**About this exercise**
In the records below, find the line that contains "The height and width of the screenshot is (598, 540)." and the line that contains "Task: Select the 5641 dimension value", then retype exactly those two lines and every line between them.

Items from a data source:
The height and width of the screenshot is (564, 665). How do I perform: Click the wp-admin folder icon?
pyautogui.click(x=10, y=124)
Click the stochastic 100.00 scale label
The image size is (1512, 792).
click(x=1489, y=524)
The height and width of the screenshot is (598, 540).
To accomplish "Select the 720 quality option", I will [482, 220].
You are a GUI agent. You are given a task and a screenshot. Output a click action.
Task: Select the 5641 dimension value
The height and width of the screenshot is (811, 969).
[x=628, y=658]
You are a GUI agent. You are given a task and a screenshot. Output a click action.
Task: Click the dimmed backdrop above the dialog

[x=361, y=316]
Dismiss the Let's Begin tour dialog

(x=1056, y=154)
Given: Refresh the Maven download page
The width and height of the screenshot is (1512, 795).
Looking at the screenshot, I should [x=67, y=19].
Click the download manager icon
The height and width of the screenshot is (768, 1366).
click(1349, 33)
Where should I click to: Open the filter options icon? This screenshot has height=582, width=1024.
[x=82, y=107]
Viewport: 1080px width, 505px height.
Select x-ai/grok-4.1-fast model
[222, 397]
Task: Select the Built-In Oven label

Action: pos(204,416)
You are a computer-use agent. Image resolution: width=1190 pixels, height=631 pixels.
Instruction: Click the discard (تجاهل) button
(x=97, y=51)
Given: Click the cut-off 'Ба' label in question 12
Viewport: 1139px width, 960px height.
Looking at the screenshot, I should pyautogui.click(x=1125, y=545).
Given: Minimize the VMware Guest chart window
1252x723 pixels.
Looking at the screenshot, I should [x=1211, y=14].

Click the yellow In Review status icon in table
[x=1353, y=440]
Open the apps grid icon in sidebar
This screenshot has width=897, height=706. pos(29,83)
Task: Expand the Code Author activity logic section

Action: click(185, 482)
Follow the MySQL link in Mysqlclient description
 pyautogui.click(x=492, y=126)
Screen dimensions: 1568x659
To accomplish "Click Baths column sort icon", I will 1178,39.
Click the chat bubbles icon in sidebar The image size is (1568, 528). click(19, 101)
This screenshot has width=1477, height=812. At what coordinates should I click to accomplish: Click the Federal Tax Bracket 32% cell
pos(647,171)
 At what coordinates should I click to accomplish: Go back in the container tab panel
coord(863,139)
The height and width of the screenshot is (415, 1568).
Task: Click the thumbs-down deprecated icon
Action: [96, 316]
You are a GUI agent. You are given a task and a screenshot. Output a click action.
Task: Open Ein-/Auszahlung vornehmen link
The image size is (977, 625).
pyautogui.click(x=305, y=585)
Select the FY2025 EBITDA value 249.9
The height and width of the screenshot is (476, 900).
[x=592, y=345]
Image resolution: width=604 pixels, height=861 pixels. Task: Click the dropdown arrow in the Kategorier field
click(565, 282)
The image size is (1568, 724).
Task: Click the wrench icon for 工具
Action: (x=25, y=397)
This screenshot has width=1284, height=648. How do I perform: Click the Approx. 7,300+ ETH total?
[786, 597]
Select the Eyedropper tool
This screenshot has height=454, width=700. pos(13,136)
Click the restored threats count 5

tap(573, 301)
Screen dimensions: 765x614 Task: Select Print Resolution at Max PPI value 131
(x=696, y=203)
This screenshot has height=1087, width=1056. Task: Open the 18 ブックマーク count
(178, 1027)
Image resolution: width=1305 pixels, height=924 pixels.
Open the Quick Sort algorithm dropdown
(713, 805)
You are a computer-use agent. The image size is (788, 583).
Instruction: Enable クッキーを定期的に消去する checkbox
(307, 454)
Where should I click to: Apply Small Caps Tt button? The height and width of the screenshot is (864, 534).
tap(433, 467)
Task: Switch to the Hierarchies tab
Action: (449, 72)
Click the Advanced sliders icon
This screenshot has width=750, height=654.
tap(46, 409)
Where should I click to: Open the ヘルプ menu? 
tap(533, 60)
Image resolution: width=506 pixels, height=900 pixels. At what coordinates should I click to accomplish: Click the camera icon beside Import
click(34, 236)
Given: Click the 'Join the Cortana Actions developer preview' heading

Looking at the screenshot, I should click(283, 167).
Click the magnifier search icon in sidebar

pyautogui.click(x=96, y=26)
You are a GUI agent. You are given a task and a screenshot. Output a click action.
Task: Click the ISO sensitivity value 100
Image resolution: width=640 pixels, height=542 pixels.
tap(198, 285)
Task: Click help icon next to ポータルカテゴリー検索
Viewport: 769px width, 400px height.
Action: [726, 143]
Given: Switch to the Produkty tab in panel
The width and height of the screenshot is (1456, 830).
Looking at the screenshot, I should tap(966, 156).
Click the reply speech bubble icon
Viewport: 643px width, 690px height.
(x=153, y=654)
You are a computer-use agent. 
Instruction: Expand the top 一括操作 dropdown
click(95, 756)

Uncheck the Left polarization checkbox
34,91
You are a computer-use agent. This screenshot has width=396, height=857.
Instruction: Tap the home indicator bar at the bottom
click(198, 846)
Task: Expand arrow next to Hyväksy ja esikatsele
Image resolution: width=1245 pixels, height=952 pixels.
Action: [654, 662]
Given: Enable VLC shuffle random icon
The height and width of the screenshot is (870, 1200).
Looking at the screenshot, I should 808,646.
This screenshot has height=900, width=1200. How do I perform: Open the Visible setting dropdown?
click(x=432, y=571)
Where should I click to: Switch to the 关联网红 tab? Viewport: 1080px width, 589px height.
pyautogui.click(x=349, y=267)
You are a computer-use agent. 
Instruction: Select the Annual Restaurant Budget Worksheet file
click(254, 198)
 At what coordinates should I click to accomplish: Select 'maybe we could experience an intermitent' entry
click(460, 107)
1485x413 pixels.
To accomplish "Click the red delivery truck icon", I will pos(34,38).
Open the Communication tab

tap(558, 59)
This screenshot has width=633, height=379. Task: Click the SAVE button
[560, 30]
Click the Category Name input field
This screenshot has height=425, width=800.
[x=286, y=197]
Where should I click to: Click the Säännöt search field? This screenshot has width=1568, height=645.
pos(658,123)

**Exercise response**
The height and width of the screenshot is (598, 540).
To accomplish "Select the 720 quality option", I will [482, 220].
You are a GUI agent. You are given a task and a screenshot. Output a click action.
Task: Select the 5641 dimension value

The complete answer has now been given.